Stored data
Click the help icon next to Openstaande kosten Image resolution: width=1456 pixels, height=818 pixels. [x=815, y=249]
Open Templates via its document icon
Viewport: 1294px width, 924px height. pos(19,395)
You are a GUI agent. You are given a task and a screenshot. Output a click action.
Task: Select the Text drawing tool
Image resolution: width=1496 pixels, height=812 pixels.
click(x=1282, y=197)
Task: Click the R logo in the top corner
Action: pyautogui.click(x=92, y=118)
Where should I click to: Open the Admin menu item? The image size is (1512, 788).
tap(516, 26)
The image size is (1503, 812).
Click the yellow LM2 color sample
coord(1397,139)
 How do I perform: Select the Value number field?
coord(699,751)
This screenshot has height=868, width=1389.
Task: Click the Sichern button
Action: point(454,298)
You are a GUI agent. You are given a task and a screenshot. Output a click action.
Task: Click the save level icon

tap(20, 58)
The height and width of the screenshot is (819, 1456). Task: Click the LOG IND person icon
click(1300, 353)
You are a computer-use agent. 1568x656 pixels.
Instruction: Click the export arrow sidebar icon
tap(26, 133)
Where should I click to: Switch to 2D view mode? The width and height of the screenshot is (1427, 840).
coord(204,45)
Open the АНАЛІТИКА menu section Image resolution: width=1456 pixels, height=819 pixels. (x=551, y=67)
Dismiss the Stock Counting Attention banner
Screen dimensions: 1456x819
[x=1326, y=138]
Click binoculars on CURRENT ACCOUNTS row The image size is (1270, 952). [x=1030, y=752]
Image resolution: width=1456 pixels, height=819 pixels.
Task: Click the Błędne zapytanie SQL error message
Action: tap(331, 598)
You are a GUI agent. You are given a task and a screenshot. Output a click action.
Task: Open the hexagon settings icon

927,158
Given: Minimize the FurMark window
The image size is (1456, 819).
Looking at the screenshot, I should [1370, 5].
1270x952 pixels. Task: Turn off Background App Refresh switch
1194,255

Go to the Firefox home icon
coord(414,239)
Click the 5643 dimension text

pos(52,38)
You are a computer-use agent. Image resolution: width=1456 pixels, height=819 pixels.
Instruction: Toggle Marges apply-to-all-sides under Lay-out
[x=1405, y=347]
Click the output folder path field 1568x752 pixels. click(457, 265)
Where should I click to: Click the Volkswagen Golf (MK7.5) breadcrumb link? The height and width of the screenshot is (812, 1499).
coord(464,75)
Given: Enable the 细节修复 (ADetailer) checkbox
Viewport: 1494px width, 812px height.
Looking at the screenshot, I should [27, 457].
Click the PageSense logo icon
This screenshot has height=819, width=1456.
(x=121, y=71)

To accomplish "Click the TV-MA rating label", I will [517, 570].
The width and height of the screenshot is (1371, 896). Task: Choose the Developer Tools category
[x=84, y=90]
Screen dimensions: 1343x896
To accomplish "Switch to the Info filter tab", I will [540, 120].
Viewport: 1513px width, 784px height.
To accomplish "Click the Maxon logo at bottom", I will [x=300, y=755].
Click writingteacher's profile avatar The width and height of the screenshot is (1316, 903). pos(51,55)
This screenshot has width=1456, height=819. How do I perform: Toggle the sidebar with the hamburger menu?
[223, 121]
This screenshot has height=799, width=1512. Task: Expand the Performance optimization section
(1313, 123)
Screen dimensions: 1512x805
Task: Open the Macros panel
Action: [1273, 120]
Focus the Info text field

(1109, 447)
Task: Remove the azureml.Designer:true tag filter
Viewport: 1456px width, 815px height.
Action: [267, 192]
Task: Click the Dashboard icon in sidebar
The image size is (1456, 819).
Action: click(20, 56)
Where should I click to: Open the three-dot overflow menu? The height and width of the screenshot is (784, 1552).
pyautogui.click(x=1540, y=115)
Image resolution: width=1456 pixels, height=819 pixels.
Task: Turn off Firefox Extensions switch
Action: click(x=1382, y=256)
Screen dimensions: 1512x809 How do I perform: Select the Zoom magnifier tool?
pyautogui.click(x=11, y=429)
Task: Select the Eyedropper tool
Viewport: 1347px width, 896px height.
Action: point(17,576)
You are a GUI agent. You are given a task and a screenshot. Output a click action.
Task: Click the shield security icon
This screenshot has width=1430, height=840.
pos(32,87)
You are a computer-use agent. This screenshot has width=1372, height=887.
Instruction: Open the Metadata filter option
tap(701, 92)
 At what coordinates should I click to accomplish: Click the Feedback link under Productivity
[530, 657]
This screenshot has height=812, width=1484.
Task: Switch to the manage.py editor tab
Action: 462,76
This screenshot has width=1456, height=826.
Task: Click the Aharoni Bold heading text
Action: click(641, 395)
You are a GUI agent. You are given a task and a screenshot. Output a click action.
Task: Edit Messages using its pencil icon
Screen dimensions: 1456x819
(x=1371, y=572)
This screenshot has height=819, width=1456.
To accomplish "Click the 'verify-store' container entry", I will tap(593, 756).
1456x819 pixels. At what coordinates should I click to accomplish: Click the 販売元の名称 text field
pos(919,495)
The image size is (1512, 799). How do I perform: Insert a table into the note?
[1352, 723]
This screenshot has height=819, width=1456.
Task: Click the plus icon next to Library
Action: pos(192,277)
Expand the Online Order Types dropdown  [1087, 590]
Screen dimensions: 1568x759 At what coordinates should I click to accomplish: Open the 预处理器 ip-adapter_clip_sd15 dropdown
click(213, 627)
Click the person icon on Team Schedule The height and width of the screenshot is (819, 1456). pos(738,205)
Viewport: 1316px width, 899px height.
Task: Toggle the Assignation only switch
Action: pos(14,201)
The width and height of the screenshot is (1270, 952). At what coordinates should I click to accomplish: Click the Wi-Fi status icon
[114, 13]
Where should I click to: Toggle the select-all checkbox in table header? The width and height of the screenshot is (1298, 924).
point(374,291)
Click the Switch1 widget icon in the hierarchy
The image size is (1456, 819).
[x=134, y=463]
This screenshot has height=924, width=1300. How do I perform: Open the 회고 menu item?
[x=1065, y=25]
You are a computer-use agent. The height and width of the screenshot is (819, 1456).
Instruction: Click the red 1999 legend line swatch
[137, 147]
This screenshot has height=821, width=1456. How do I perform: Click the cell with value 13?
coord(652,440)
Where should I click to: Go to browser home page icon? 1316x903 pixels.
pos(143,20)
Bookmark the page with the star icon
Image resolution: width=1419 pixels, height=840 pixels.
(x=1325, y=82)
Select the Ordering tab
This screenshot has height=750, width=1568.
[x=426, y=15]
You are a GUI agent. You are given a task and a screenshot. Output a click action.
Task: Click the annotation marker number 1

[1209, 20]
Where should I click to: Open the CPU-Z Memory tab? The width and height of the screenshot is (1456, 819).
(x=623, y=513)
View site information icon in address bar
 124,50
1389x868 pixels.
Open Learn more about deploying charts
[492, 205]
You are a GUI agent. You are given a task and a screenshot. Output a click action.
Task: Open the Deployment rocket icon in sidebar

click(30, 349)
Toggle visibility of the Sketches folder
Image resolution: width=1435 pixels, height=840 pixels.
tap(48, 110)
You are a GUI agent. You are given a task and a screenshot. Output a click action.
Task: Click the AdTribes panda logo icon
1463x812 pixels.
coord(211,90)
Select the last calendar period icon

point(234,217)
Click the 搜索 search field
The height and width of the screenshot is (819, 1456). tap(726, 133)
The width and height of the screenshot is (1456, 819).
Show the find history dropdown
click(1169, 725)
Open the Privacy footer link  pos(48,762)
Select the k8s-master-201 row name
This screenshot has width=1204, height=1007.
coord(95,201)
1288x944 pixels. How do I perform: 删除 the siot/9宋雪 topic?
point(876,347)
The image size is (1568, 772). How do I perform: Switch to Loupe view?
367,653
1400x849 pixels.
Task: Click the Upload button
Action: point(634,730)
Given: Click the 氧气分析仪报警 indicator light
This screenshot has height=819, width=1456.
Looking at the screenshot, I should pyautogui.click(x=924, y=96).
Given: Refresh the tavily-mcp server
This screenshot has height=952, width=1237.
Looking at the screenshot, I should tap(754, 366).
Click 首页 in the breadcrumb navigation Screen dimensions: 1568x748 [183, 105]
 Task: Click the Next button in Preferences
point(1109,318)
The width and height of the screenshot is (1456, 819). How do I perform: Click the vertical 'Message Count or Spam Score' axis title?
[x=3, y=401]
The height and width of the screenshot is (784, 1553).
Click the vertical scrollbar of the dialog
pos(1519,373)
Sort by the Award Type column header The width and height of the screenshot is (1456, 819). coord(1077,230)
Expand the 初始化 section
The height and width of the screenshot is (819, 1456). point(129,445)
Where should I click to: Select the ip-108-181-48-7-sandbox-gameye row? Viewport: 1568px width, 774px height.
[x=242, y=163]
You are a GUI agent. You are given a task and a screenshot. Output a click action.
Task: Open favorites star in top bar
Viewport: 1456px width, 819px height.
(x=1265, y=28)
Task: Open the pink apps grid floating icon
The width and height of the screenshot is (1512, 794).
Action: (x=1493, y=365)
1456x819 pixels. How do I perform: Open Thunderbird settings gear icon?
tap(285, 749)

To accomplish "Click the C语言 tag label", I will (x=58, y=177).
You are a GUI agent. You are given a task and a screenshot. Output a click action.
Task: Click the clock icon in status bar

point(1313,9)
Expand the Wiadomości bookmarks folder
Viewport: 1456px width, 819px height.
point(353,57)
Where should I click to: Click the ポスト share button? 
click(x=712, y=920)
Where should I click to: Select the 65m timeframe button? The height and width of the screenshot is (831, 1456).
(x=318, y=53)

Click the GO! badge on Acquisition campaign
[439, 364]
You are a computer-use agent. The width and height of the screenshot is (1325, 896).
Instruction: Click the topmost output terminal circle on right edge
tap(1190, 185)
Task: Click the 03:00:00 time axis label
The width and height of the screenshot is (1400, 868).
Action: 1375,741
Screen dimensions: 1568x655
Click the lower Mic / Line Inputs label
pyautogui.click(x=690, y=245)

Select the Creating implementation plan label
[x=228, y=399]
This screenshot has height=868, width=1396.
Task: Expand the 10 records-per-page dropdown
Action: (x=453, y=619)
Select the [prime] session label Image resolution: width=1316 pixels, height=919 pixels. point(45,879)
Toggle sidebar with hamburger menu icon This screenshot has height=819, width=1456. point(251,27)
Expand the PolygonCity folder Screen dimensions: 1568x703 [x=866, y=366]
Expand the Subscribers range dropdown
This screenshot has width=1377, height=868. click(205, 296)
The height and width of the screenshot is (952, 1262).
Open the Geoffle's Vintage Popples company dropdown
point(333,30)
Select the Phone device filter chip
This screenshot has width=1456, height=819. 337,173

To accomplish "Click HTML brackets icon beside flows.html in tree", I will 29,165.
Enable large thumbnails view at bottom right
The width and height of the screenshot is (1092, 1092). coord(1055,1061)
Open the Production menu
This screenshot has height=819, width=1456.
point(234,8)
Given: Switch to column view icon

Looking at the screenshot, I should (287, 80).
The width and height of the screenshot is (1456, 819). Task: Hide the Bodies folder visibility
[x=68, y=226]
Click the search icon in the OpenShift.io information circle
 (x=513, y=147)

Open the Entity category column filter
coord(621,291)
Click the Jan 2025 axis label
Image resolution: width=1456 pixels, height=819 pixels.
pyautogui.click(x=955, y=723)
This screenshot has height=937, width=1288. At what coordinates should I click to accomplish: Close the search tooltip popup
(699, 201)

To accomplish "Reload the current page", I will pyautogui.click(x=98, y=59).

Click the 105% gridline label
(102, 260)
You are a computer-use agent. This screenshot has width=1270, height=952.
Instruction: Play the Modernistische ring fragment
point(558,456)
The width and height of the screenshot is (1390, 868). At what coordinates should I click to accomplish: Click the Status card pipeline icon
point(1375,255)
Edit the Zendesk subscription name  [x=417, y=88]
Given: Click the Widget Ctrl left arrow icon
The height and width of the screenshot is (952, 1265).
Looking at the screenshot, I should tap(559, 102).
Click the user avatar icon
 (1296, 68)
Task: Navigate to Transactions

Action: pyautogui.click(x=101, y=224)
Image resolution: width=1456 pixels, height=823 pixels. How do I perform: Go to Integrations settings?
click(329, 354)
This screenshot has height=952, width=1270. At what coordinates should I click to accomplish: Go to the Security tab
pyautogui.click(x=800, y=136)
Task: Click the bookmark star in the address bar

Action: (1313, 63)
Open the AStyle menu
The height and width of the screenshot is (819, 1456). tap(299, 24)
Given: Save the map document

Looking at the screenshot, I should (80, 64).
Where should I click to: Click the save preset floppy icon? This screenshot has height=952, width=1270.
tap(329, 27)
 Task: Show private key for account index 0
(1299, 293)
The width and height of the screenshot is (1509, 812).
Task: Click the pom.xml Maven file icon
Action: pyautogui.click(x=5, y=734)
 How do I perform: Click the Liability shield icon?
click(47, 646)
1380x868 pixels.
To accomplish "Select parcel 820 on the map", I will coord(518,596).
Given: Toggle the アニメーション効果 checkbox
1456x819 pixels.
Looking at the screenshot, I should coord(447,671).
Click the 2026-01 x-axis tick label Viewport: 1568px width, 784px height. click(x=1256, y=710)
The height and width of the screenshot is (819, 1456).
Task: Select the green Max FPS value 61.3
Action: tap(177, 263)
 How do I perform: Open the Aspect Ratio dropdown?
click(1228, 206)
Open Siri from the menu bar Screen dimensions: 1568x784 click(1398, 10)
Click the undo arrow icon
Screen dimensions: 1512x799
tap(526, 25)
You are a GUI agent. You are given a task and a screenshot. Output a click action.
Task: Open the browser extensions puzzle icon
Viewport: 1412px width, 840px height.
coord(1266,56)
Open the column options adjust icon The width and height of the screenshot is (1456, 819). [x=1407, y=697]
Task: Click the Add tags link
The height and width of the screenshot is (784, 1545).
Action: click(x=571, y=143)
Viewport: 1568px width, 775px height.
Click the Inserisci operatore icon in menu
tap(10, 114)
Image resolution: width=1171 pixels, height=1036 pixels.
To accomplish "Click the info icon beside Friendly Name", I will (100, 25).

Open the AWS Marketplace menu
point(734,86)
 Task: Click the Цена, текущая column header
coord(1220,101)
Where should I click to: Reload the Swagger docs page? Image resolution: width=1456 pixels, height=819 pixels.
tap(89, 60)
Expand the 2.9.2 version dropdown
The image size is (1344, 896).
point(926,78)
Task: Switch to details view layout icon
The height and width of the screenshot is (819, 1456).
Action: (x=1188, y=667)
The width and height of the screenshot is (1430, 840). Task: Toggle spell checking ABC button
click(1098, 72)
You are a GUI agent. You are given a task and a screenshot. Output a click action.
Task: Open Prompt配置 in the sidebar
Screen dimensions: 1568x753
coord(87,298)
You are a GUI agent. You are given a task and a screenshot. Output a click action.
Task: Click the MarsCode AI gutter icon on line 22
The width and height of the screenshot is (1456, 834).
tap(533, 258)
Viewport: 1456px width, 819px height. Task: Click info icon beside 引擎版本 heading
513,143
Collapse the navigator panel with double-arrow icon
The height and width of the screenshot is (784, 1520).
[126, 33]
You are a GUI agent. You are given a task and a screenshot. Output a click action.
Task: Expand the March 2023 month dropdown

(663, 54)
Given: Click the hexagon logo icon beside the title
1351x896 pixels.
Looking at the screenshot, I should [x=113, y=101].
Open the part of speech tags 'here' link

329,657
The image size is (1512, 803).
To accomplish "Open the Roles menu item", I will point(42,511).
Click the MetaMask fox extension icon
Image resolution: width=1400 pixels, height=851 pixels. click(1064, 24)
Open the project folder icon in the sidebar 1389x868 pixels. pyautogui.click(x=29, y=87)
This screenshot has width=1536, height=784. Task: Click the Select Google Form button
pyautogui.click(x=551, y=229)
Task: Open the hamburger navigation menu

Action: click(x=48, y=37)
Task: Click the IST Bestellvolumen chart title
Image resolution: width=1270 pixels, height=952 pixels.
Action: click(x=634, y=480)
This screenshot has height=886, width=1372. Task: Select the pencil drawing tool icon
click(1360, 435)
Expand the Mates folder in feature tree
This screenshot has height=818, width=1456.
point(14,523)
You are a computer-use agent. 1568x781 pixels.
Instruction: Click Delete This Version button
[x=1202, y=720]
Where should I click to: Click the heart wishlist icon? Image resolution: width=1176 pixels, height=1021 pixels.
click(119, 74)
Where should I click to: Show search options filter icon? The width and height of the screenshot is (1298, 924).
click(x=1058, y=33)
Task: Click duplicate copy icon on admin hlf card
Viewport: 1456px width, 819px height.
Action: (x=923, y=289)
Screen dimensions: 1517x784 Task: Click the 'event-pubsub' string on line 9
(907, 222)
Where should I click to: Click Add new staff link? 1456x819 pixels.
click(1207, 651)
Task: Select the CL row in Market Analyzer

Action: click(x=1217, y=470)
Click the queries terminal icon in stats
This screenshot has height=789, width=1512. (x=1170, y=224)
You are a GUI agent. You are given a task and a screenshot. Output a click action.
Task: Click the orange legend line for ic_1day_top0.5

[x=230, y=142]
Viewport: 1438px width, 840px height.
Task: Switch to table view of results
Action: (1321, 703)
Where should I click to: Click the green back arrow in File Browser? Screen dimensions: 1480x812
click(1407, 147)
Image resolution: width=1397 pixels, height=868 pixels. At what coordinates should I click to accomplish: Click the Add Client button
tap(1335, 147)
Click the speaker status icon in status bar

## Work to complete
Using the data above, reproduce exactly the lines from the line that contains "Task: Open the hamburger navigation menu" through the line that contains "You are a computer-use agent. 1568x781", including both.

## Exercise result
Task: Open the hamburger navigation menu

Action: click(x=48, y=37)
Task: Click the IST Bestellvolumen chart title
Image resolution: width=1270 pixels, height=952 pixels.
Action: click(x=634, y=480)
This screenshot has height=886, width=1372. Task: Select the pencil drawing tool icon
click(1360, 435)
Expand the Mates folder in feature tree
This screenshot has height=818, width=1456.
point(14,523)
You are a computer-use agent. 1568x781 pixels.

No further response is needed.